═══ Texto da página ═══

Pior: nessa cartase maniqueísta em que se transformou o mundo, exercida pelas excentricidades de uma narcose digital, o debate saudável virou guerra mortal contra os inimigos. Pautou-se o confronto entre fanáticos.
Ato 2 - As reações dos fanáticos.
Quando diferentes vontades abraçam as causas de falsas verdades, os riscos de fanatismos passam a existir e daí se aproveitam dos humanos mais frágeis.
O fanatismo não convive com o discernimento. Se os estúpidos dispensam as explicações, os fanático não as toleram e sequer as admitem.
Diante do impacto dessa revolução digital, uma espécie de dopamina processada pelas redes sociais, age como catalisadora do fanatismo moderno. A exacerbação desse estágio deixa o ser humano reduzido a tal nível de ignorância, que até negar a ciência virou algo natural. Uma configuração tal que só explica o quanto a fé sem ciência reforça o caminho até o ápice do fanatismo. E o pior disso é sua defesa ao extremo, passo firme que contribui para aguçar a polarização.
Ato 3 - Os riscos dos pólos.
Para este processo eleitoral, posso dizer que, tecnicanente, o nível máximo da polarização foi atingido há cerca de um ano ou pouco mais. Tomo como referência a divulgação da primeira pesquisa. Afinal, dela até as demais que foram difundidas às vésperas do pleito, esse fato foi um marco. Esse perfil polarizado ficou claro na inércia constatada, que bem sinalizou para o duplo protagonismo e sem espaços para avanços dos demais postulantes.
Ato 4 - As serventias das pesquisas.
Pesquisas eleitorais têm mesmo suas serventias. São balizadoras, delimentam preferências momentâneas, de sorte que não podem ser entendidas como prognósticos. Talvez o negacionismo científico explique os rancores conspiracionistas, que extrapolam questionamentos aceitáveis sobre metodologias, amostragens, erros e omissões. A ferramenta é quantitativa, mas quando se envolve comportamento humano que exige percepções qualitativas, não se trata aqui de uma ciência exata.
Acho que as distorções confirmadas pelo pleito, diante do que as pesquisas apontavam, cabem explicações e correções. São também lições eleitorais que exponho no quinto e último ato.
Ato 5 - As lições das eleições.

═══ Entradas fornecidas ═══

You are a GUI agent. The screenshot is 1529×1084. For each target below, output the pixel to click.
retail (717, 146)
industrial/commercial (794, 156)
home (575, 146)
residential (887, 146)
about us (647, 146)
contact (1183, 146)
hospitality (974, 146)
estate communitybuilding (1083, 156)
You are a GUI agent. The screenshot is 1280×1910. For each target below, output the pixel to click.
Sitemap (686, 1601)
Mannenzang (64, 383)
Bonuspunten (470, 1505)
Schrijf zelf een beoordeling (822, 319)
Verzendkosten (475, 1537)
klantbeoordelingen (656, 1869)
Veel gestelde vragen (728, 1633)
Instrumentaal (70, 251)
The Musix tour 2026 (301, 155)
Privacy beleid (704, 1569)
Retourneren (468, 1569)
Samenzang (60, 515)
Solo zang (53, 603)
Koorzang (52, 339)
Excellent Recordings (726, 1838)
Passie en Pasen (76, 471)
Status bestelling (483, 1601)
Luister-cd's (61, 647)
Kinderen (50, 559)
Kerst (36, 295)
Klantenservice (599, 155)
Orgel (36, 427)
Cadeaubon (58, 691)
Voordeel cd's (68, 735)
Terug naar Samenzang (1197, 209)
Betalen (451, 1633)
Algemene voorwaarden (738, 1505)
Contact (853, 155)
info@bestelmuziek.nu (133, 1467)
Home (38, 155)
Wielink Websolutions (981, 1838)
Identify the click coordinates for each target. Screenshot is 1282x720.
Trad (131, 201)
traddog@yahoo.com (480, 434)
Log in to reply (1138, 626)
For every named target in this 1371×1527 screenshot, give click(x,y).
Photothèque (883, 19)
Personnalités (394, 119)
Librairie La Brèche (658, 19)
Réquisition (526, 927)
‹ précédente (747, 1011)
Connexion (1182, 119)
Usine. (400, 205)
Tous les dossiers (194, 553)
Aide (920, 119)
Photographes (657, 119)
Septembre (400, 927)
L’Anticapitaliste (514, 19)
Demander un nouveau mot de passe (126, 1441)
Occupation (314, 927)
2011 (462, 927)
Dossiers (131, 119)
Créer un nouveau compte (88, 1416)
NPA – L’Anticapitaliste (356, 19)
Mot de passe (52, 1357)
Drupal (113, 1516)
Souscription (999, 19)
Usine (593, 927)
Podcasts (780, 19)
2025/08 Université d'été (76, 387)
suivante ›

═══

Tarefas do exercício>
• a. Reproduza sem mudanças o trecho do texto da página que vai de "Ato 4 - As serventias" até "e último ato.", incluindo esse final.
• b. Dê como uma lista JSON de strings as linhas das entradas que vão da linha com "Passie en Pasen (76, 471)" até a linha com "Log in to reply (1138, 626)", incluindo as duas. Use uma string para cada linha e deixe de fora as linhas em branco.
O texto da página e as entradas são materiais independentes um do outro.

Respostas das tarefas>
• a.
Ato 4 - As serventias das pesquisas.
Pesquisas eleitorais têm mesmo suas serventias. São balizadoras, delimentam preferências momentâneas, de sorte que não podem ser entendidas como prognósticos. Talvez o negacionismo científico explique os rancores conspiracionistas, que extrapolam questionamentos aceitáveis sobre metodologias, amostragens, erros e omissões. A ferramenta é quantitativa, mas quando se envolve comportamento humano que exige percepções qualitativas, não se trata aqui de uma ciência exata.
Acho que as distorções confirmadas pelo pleito, diante do que as pesquisas apontavam, cabem explicações e correções. São também lições eleitorais que exponho no quinto e último ato.

• b.
[
  "Passie en Pasen (76, 471)",
  "Status bestelling (483, 1601)",
  "Luister-cd's (61, 647)",
  "Kinderen (50, 559)",
  "Kerst (36, 295)",
  "Klantenservice (599, 155)",
  "Orgel (36, 427)",
  "Cadeaubon (58, 691)",
  "Voordeel cd's (68, 735)",
  "Terug naar Samenzang (1197, 209)",
  "Betalen (451, 1633)",
  "Algemene voorwaarden (738, 1505)",
  "Contact (853, 155)",
  "info@bestelmuziek.nu (133, 1467)",
  "Home (38, 155)",
  "Wielink Websolutions (981, 1838)",
  "Identify the click coordinates for each target. Screenshot is 1282x720.",
  "Trad (131, 201)",
  "traddog@yahoo.com (480, 434)",
  "Log in to reply (1138, 626)"
]